- Exercise description: Of the entries below, restate word for word only the section that runs from the line with "Image resolution: width=885 pixels, height=465" to the line with "Task: Select the Facebook URL row", counting both ends.

- Data:
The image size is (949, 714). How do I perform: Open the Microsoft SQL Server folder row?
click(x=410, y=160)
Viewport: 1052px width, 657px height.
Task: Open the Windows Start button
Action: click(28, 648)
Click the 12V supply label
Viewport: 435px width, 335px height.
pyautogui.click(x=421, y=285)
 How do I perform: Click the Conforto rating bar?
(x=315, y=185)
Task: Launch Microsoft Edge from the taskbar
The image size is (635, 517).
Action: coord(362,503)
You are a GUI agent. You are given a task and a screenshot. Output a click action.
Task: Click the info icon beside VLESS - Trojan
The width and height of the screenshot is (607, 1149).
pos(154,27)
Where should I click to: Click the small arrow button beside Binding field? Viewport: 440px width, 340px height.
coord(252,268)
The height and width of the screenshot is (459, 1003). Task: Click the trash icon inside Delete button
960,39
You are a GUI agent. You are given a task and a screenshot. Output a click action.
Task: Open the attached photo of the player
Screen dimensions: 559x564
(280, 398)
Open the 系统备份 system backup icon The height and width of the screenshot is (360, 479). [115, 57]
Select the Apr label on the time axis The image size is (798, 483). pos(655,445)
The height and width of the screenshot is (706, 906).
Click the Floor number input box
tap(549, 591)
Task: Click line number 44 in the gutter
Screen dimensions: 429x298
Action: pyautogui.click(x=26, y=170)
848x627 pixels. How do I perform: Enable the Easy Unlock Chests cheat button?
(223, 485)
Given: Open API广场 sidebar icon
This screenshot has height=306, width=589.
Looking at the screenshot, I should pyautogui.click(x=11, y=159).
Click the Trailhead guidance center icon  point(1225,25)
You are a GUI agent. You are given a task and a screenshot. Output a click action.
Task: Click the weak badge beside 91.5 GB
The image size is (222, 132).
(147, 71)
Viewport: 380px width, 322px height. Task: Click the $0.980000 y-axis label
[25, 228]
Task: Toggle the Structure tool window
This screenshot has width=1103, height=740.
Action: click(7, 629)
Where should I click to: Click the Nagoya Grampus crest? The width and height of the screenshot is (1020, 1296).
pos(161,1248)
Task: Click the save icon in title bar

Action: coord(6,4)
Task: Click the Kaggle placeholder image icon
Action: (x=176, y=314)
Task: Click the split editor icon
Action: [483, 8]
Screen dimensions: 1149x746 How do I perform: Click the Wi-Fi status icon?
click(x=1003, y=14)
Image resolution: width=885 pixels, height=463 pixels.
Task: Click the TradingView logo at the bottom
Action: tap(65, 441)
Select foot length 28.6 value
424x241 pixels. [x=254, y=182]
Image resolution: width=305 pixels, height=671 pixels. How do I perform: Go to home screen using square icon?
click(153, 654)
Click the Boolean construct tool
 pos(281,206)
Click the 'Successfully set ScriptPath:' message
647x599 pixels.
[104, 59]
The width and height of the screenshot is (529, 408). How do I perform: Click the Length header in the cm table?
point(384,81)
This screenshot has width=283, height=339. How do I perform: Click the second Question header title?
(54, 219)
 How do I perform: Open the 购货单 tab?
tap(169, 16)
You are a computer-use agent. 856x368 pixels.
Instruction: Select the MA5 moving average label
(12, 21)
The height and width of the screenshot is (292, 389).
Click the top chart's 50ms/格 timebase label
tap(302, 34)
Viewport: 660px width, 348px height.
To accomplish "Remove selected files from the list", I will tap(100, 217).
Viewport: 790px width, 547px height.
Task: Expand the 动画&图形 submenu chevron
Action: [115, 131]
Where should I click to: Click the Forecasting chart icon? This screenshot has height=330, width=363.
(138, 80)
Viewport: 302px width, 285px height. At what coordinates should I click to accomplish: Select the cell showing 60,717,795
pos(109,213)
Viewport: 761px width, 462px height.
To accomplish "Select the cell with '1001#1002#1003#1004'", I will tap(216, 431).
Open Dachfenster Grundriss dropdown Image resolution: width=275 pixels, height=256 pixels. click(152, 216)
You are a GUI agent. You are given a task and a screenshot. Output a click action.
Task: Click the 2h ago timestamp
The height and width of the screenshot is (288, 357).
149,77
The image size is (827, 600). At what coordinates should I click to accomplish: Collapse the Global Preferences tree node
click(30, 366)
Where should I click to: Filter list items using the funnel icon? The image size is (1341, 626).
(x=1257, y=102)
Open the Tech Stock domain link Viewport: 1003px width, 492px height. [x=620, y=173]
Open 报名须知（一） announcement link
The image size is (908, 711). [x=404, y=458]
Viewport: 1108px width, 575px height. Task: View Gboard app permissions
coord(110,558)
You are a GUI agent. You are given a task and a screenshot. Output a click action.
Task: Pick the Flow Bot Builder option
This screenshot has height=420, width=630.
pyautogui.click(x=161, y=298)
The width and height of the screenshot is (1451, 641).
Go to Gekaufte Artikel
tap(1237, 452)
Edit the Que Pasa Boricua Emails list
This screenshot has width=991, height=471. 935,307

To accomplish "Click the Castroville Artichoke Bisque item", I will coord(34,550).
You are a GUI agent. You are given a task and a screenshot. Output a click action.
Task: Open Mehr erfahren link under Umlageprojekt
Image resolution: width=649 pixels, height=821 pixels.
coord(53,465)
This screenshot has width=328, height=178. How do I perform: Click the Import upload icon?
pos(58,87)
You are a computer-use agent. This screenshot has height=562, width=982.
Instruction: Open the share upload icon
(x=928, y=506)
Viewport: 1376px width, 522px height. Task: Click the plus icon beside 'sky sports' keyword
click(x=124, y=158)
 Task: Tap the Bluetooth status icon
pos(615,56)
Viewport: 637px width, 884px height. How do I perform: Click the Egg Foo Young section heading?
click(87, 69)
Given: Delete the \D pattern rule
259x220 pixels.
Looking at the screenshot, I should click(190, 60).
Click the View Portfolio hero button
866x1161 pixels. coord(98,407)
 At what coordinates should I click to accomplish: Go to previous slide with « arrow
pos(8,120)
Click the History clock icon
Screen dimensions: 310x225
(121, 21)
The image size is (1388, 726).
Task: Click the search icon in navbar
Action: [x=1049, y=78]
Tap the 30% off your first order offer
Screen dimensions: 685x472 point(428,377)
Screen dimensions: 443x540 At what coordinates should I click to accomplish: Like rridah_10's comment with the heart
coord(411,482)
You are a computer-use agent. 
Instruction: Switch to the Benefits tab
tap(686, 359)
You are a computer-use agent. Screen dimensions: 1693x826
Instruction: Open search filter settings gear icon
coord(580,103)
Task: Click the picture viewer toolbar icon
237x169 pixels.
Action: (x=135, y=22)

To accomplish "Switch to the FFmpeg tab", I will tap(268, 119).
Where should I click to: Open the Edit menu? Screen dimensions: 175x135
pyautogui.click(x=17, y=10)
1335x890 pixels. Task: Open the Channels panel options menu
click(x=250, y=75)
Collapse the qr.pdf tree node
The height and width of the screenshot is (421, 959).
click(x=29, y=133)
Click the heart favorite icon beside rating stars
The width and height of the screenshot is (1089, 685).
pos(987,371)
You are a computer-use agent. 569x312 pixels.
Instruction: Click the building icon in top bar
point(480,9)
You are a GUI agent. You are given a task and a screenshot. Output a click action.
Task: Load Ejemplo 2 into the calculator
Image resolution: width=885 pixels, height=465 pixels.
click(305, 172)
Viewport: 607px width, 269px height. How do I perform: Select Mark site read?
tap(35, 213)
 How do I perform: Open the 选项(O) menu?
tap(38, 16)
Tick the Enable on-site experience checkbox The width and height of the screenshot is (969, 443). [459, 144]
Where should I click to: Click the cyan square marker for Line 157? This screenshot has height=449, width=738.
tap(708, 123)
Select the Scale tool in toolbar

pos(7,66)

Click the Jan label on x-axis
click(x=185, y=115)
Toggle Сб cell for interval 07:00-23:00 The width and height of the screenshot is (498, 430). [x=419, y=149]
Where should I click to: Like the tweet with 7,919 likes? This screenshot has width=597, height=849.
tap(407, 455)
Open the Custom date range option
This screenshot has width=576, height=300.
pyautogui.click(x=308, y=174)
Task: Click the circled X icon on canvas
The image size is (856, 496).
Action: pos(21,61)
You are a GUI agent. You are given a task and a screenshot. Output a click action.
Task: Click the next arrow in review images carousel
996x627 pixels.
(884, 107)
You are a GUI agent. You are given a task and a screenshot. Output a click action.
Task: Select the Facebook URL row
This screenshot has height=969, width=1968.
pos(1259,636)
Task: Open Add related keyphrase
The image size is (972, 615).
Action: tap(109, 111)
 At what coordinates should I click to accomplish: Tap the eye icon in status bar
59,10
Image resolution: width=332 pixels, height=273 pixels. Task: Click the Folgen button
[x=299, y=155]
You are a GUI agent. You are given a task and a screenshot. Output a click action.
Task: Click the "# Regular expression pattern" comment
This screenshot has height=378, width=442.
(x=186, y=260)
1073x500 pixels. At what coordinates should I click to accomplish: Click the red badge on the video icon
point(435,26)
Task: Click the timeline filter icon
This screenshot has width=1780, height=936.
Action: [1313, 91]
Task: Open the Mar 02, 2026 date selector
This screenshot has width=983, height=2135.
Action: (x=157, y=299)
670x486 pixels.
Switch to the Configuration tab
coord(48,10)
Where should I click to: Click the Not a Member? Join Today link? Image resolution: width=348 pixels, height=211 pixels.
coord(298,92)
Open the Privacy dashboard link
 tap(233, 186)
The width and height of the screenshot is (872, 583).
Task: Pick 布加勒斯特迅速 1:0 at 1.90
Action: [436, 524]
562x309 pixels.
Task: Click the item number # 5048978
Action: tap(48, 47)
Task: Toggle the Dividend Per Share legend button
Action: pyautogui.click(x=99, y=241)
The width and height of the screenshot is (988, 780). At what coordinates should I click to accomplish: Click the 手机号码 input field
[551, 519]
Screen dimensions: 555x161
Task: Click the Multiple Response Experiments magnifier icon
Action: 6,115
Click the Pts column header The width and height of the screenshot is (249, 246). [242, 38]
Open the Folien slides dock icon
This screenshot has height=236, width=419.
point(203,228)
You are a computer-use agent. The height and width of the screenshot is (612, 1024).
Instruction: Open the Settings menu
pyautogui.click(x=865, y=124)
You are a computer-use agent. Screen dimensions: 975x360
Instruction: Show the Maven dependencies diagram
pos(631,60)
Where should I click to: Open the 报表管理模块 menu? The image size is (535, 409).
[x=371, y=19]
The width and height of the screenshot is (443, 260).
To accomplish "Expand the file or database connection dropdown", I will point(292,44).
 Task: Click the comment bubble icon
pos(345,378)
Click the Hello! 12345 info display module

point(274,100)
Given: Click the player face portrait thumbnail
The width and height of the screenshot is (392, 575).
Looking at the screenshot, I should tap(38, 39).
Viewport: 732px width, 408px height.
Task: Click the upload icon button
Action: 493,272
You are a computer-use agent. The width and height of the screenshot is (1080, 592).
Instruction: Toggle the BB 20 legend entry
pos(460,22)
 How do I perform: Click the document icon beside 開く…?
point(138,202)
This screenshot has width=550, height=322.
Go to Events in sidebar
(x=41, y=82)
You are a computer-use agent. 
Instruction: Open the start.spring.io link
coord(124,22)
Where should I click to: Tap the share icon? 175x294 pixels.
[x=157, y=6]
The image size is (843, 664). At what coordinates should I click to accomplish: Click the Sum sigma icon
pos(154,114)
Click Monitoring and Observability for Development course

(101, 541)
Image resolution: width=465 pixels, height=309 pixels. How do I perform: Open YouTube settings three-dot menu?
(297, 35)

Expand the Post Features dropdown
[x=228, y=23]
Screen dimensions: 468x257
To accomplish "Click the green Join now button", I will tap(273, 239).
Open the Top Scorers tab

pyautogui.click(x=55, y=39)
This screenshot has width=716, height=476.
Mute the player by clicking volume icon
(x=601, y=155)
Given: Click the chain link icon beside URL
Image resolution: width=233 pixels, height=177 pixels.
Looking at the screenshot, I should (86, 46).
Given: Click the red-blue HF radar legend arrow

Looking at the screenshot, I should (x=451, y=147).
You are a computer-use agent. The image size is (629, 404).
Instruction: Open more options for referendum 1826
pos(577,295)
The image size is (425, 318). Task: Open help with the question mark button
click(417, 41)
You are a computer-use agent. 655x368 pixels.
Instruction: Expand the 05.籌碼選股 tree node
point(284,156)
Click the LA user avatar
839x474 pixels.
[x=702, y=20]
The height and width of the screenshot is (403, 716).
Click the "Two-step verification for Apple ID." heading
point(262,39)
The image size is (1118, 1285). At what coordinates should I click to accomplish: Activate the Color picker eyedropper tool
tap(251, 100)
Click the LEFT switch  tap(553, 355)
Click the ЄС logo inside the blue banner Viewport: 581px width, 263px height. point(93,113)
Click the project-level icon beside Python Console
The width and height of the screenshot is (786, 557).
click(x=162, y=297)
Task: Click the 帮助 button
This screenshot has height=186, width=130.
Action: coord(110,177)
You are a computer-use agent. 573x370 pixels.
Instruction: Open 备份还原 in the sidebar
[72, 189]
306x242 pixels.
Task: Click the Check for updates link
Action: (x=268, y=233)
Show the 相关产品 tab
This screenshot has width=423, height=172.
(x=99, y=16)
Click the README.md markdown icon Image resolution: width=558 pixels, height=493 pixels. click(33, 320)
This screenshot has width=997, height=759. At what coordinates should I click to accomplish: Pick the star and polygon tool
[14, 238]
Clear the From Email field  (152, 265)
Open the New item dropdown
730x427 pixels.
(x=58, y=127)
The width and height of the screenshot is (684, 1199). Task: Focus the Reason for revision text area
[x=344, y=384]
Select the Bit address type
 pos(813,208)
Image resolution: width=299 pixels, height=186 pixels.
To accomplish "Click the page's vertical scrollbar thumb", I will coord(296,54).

- Final answer:
Image resolution: width=885 pixels, height=465 pixels.
click(305, 172)
Viewport: 607px width, 269px height. How do I perform: Select Mark site read?
tap(35, 213)
 How do I perform: Open the 选项(O) menu?
tap(38, 16)
Tick the Enable on-site experience checkbox The width and height of the screenshot is (969, 443). [459, 144]
Where should I click to: Click the cyan square marker for Line 157? This screenshot has height=449, width=738.
tap(708, 123)
Select the Scale tool in toolbar

pos(7,66)

Click the Jan label on x-axis
click(x=185, y=115)
Toggle Сб cell for interval 07:00-23:00 The width and height of the screenshot is (498, 430). [x=419, y=149]
Where should I click to: Like the tweet with 7,919 likes? This screenshot has width=597, height=849.
tap(407, 455)
Open the Custom date range option
This screenshot has width=576, height=300.
pyautogui.click(x=308, y=174)
Task: Click the circled X icon on canvas
The image size is (856, 496).
Action: pos(21,61)
You are a GUI agent. You are given a task and a screenshot. Output a click action.
Task: Click the next arrow in review images carousel
996x627 pixels.
(884, 107)
You are a GUI agent. You are given a task and a screenshot. Output a click action.
Task: Select the Facebook URL row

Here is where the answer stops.